Ветеран обезвредил более 33 тысяч боеприпасов, остался жив и добился, чтобы Вечные огни в городе горели всегда.
С этим бодрым седовласым и благородным офицером мы познакомились в День освобождения города. В серой шинели, смушковой полковничьей папахе и со слегка подкрученными «по-чапаевски» усами он смотрелся щеголевато и подтянуто. В его сторону бросают любопытные взгляды, многие пожимают руку и поздравляют с годовщиной прихода в Никополь долгожданного мира… «С праздником, батя!». Под граненую рюмашку потекла беседа «на диктофон».
Вот в таких «неформальных» разговорах и узнаешь всегда то, что кормит журналиста: ему не «целостное геройское панно» подавай, а мелкие на первый взгляд, но значимые детали, факты, цифры. Они куда ценнее «трафаретной» патетики.
Анатолия Николаевича Ярошенко в Никополе знают многие. Но больше – по общественной работе в ветеранских и прочих организациях. Знают и его упорный характер. Именно он долго не давал спуску власти, когда в кризисные годы из-за пресловутого «недостатка финансирования» на солдатских мемориалах погасили Вечные огни – нечем было оплачивать горевший днем и ночью газ.
– Меня тогда это возмутило до глубины души. Стал стучаться во все двери, а где-то и ногой открывал. Дошел до Президента! И знаете: подействовало. Борис Фёдорович Величко сказал мне в один распрекрасный день: «А ты, Толя, додавил мэрию. Твой вопрос по огням на сессии горсовета решался!». Вопрос ведь шел о чести. Вечный огонь должен гореть! И не потому, что это чья-то прихоть. Это символ стабильности власти нашего края. И память, с которой нельзя вот так обращаться…

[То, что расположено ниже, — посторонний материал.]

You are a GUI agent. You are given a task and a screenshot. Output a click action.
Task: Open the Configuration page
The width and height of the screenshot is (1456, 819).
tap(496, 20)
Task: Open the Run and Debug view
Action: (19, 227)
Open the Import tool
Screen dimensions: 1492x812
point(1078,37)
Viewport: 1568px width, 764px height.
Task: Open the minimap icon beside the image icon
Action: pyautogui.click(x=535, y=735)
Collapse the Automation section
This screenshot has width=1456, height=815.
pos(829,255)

Упорство часто ему помогало в жизни. Да вот хотя бы в поисках своего родного дядьки Луки Ярошенко. В сентябре 1941-го он ушел на фронт, а в 1944-м пришло известие: пропал без вести. Засел недавно Анатолий за компьютер да стал искать следы. И надо же: спустя столько лет нашел! Фамилия была распространенная, а вот Лука Ярошенко был один на всю войну. Выяснилось, что погиб дядька по ту сторону Днепра, и имя его отчеканено на плитах братской могилы в селе Николаевка Великолепетихского района на Херсонщине.
Анатолий Ярошенко родился в небольшом селе Тромбонивка под Кобеляками на Полтавщине. Начал службу в 1-й отдельной Краснознаменной орденов Богдана Хмельницкого и Кутузова гвардейской инженерно-саперной бригаде специального назначения, подчинявшейся напрямую только московскому командованию. Бригада в 1960–1970 годы дислоцировалась в Бранденбурге и входила в состав Группы советских войск в Германии. А азы саперного искусства постигал в Высшем военно-инженерном командном училище им. Харченко в Каменец-Подольском.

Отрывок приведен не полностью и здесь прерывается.